2) Slight idfferences between MLB Chained and MLB Direct for AAA to MLB are because Direct did not have a requirement that that two seasons be within a year of each other.

3) When I said "is it correct to base the factors partly on the records of players who failed to advance?" I was proposing an alternate scenario, predicting an argument that could be used to back another method. I was simply trying to find several different methods to test.

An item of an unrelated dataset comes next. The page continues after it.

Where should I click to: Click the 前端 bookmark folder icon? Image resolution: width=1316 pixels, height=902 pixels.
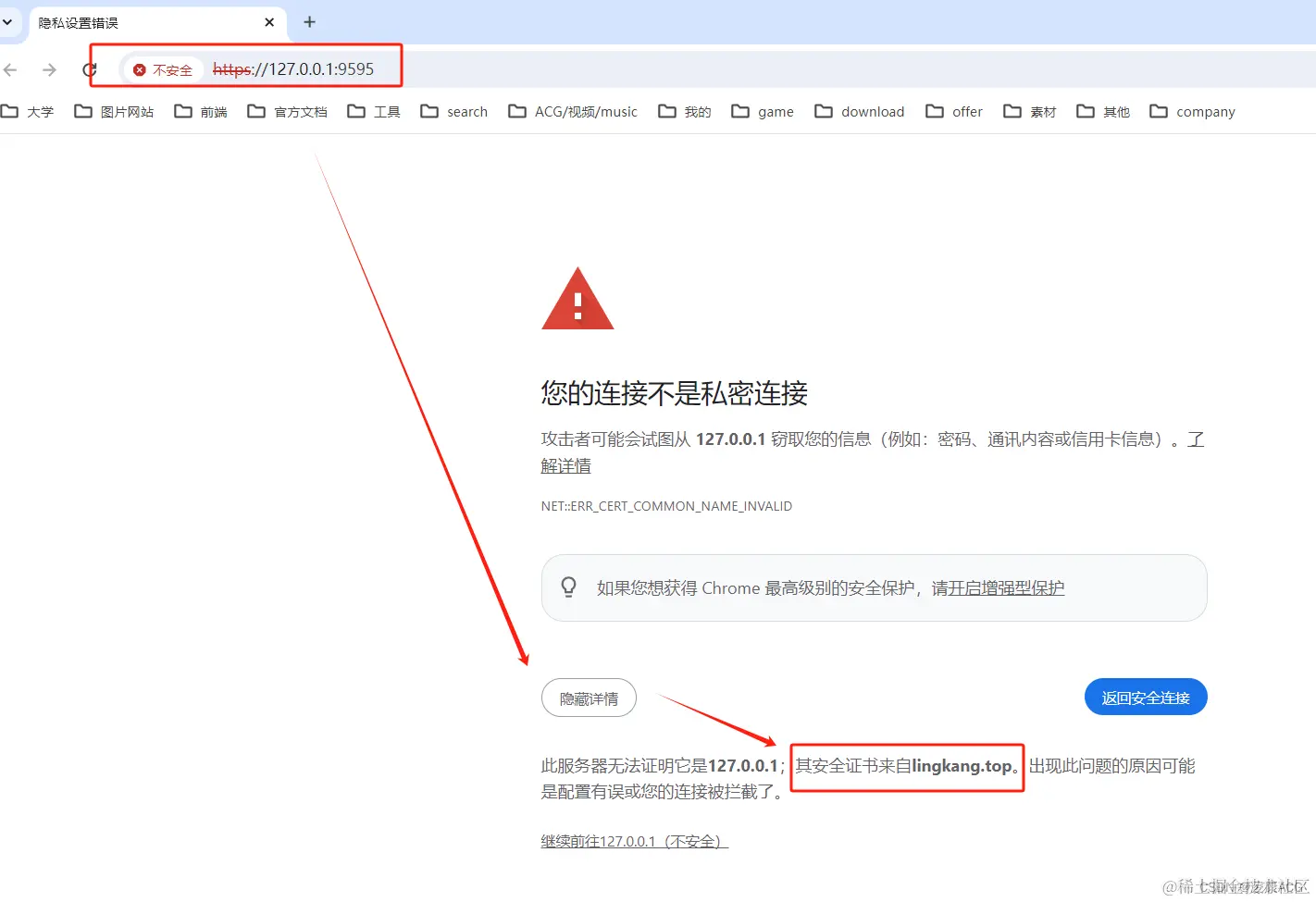point(183,111)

There will always be some biases. When you get rid of one, you create another. By empirically testing the results I was trying to find the method that was least effected. This was not a case of trying to prove my method was right. Last year when I was designing my projections, I spent a lot of time looking for a method I felt was accurate enough, more so than the other projections available. This article describes my process of discovery.

Good questions.
dpowell
5/21
1) I just meant that I'm sure your chaining method is a better predictor for players who were moved up level-by-level (since the method does something similar). The Direct Method is probably really great for those that were directly promoted to the majors since you're just checking the average against itself.

2) Thanks.

3) To summarize my position - I don't think your test tells us anything about biases since it's self-reinforcing. Given that, we have to evaluate the methods on their own. I'm sure there will always be some bias at least, but we should try to move towards less bias. Your selection method seems to make it much, much worse. Now, for a projection system, this isn't necessarily bad. You don't want translation ratios for random players - you want ones for promoted players because you want something that's descriptive of what does happen. If you were a GM and you wanted to start promoting people based primarily on stats, then you want the ratios for a randomly-promoted player (your first sentence). I would think this would be an interesting avenue for research - finding random (non-performance) shocks that cause players to get promoted (injuries at higher levels?).
rbross
5/21
this is brilliant, Brian. And useful. You'd get my vote if we were voting on these entries. Well done.
Oleoay
5/21
Um, in American Idol, you vote for the people who you want removed from the contest... so if you like him, that means you would not give him a vote...
Oleoay
5/21
Erps never mind, I was thinking Survivor.

So I guess we each get to vote for one article, and whichever article has the fewest votes goes away?
rbross
5/21
I hope that's the way it is. I don't like the idea of picking the worst article. As much as the fundamental result will be the same, that just seems too cruel.